> **What is required**
Turn the stretch of the listing from the line containing "Open the iletisim@turkbetyardim.com" through the line containing "click(x=48, y=233)" into a Markdown table with the columns Row and Line. Number each line in Row and omit blank lines.

> **Exercise inputs**
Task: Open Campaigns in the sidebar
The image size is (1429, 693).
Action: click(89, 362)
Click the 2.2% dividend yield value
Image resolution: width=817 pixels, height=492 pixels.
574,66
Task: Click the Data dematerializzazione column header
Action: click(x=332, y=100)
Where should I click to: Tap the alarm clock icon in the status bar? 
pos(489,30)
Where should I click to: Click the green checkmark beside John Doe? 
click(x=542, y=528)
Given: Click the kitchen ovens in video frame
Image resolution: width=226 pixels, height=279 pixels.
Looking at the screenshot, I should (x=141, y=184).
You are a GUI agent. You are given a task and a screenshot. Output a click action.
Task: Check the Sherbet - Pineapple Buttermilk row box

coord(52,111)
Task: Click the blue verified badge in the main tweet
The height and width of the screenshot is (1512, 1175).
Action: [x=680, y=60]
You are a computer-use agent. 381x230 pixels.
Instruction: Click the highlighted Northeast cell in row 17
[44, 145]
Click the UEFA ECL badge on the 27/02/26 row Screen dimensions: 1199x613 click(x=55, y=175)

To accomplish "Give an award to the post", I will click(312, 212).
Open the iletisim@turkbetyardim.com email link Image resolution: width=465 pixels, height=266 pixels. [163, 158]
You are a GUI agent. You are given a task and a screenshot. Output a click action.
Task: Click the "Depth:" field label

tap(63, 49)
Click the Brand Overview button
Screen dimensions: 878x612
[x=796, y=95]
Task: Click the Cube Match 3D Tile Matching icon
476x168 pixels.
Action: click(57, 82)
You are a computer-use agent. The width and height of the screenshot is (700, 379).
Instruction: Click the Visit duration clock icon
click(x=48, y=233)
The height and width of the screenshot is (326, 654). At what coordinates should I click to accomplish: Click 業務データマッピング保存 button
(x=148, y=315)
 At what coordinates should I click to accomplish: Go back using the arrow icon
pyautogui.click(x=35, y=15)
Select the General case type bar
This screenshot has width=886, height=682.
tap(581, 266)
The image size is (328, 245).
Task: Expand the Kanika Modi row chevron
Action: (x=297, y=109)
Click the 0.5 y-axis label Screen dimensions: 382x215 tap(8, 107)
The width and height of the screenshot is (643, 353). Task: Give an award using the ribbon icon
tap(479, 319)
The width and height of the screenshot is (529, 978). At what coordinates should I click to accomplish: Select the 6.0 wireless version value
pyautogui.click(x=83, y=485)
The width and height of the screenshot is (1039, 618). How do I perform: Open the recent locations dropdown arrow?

> **Final answer**
| Row | Line |
|---|---|
| 1 | Open the iletisim@turkbetyardim.com email link Image resolution: width=465 pixels, height=266 pixels. [163, 158] |
| 2 | You are a GUI agent. You are given a task and a screenshot. Output a click action. |
| 3 | Task: Click the "Depth:" field label |
| 4 | tap(63, 49) |
| 5 | Click the Brand Overview button |
| 6 | Screen dimensions: 878x612 |
| 7 | [x=796, y=95] |
| 8 | Task: Click the Cube Match 3D Tile Matching icon |
| 9 | 476x168 pixels. |
| 10 | Action: click(57, 82) |
| 11 | You are a computer-use agent. The width and height of the screenshot is (700, 379). |
| 12 | Instruction: Click the Visit duration clock icon |
| 13 | click(x=48, y=233) |